La seconde vie des bunkers suisses

En Suisse, quand on parle d’emmental, il n’est pas forcément question de fromage. Ce pourrait aussi être le petit surnom que les Helvètes donnent aux centaines de kilomètres de galeries souterraines du pays. Cet État, qui clame sa neutralité depuis 200 ans, dispose de près de 300 000 bunkers. Ils pourraient abriter 118% de sa population en cas d’attaque nucléaire.

Jean-Baptiste Grand stoppe sa voiture sur un étroit bas-côté, le long de la haute paroi rocheuse. Un mètre plus loin, une petite porte, camouflée dans la pierre, échappe aux regards des automobilistes pressés. Une fois le seuil franchi, la température chute, aux alentours de 12°C et une forte odeur d’ammoniaque vient picoter les narines. Ici, l’humidité est proche de 100%. Un paradis pour les 10 000 meules de fromage qui maturent durant plusieurs mois dans cette cave peu commune, en Suisse.

« Goûtez, vous allez voir ! », exhorte le directeur commercial de la fromagerie Huguenin, tendant une fine carotte de gruyère. En lieu et place des emmentals, Vacherins fribourgeois et autres fromages à raclette ou à fondue, se trouvaient encore, voilà 10 ans, munitions, matériel d’infirmerie, salle de radiologie… Car cette cave d’affinage a été installée dans le Fort de la Tine, un ancien bunker, construit au moment de la Seconde guerre mondiale.
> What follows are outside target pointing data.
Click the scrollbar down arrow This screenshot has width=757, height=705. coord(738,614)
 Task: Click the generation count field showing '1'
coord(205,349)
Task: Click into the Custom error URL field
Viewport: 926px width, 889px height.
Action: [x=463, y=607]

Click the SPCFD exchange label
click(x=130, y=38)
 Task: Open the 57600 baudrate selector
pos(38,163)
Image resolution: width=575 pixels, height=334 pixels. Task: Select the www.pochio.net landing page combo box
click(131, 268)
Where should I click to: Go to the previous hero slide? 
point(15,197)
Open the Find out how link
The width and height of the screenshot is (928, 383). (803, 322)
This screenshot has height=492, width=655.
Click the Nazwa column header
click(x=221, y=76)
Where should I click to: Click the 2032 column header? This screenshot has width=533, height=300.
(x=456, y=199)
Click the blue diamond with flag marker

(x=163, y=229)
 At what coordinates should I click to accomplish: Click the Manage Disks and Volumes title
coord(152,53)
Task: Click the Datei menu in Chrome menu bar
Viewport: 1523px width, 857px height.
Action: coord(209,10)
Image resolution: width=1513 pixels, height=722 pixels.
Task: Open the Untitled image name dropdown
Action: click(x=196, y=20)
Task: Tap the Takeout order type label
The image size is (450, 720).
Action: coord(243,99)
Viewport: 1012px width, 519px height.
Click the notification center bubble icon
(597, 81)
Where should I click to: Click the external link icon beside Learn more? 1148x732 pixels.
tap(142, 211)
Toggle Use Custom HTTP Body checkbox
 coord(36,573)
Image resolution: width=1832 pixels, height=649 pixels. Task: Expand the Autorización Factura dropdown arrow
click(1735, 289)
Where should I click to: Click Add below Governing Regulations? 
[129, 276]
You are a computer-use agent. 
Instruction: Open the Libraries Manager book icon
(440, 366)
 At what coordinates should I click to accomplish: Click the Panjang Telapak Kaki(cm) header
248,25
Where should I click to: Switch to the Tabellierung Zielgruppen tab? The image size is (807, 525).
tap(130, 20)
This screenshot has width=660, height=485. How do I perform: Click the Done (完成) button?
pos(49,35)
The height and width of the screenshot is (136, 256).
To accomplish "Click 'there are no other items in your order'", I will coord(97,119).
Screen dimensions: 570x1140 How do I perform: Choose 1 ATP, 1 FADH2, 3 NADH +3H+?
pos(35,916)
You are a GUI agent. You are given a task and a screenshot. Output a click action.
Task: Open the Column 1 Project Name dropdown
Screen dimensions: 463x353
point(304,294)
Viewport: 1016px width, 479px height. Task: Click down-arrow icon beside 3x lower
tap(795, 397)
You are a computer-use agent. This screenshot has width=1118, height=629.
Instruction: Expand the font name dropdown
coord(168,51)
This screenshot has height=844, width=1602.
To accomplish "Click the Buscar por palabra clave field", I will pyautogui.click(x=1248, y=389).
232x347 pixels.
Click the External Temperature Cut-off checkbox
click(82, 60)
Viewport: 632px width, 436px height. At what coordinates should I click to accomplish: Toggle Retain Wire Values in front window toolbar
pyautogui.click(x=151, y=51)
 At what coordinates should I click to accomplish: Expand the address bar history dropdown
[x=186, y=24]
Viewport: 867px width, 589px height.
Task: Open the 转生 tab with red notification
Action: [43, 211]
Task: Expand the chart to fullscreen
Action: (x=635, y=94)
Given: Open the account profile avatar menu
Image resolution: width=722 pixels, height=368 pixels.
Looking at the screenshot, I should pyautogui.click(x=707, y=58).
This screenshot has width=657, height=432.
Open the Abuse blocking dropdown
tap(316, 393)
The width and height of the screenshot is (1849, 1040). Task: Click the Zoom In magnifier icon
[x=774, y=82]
En Suisse, si tu veux la paix, prépare la guerre et les bunkers

Des abris militaires comme celui-ci, il en existe partout en Suisse. Environ 20 000, dit-on. Étrange pour un petit pays qui clame sa neutralité depuis 1815. « Si tu veux la paix, prépare la guerre ». Rarement cette locution aura semblé plus à propos. La folie des bunkers s’est emparée de la Suisse durant le dernier conflit mondial, alors que le pays était enserré entre Hitler, au nord, et Mussolini, au sud. Cet engouement s’est poursuivi jusqu’à la fin de la guerre froide. Les soldats ont ainsi creusé un joli rideau de fortifications aux frontières. Mais également des centaines de kilomètres de galeries dans les contreforts des Alpes. Le dernier bastion de résistance, au cœur de la montagne, qu’on appelle ici « Réduit national ».